Der erste Preis ging an Florian Dombois aus Köln mit der Arbeit „Zugabe“, zwei illusionistische Pavillons abgeleitet aus dem Zentraloval des Schlosses Sanssouci. Florian Dombois’ Arbeit ist ein Spiel mit Perspektive und Verzerrung, ihrer historischen und zeitgenössischen Bedeutung; sie thematisiert unter anderem den zeitgenössischen Gedanken der Ortsspezifik und des „Alles-kannverschoben- werden“. Damit tritt Dombois’ Kunstwerk aus dem Innenhof des Landtagsneubaus heraus in den Dialog mit den die Stadt prägenden Schlössern und Gärten.

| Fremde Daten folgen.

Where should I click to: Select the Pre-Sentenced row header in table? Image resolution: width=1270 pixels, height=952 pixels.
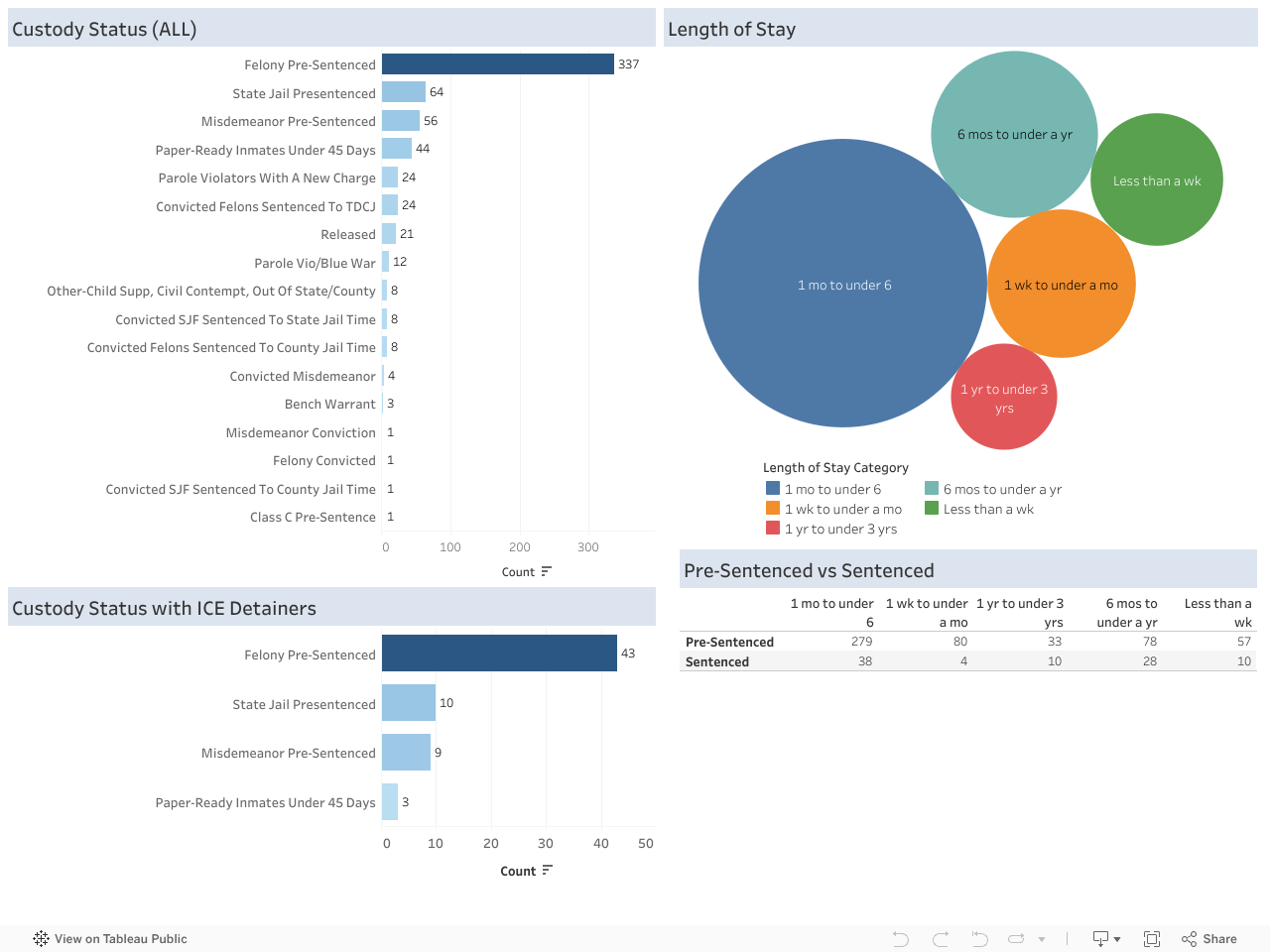pyautogui.click(x=729, y=642)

Bei ihrer Beurteilung hob die Jury besonders hervor, dass die in der ersten Phase eingereichte Arbeit von Florian Dombois grundsätzlich neu konzipiert wurde und dadurch in jeder Beziehung an Überzeugungskraft gewonnen hat. Durch die schablonenhafte Konstruktion ist es eine offene und leichte Situation, die auf jedes kompakte Bauvolumen verzichtet und fast kulissenhaft zur Annäherung einlädt.

Beide illusionistischen Pavillons spielen in Konstruktion und Bildhaftigkeit mit dem eigentlichen historischen Ort, seiner Neuformulierung und bilden neue zeitgenössische Bezüge.
Für gelungen erscheint die vom Künstler angedachte intellektuelle Transformation des ursprünglichen Baukörpers, in dem er mit den jeweiligen Schablonen in Kombination mit dem ovalen Grundriss und den fast ebenerdigen Adaptionen der Säulenkonstruktion perspektivische Dimensionsverschiebungen erreicht. Die gewählte Materialität unterstreicht einerseits den künstlichen Charakter, aber in der Fernwirkung auch die Originalität.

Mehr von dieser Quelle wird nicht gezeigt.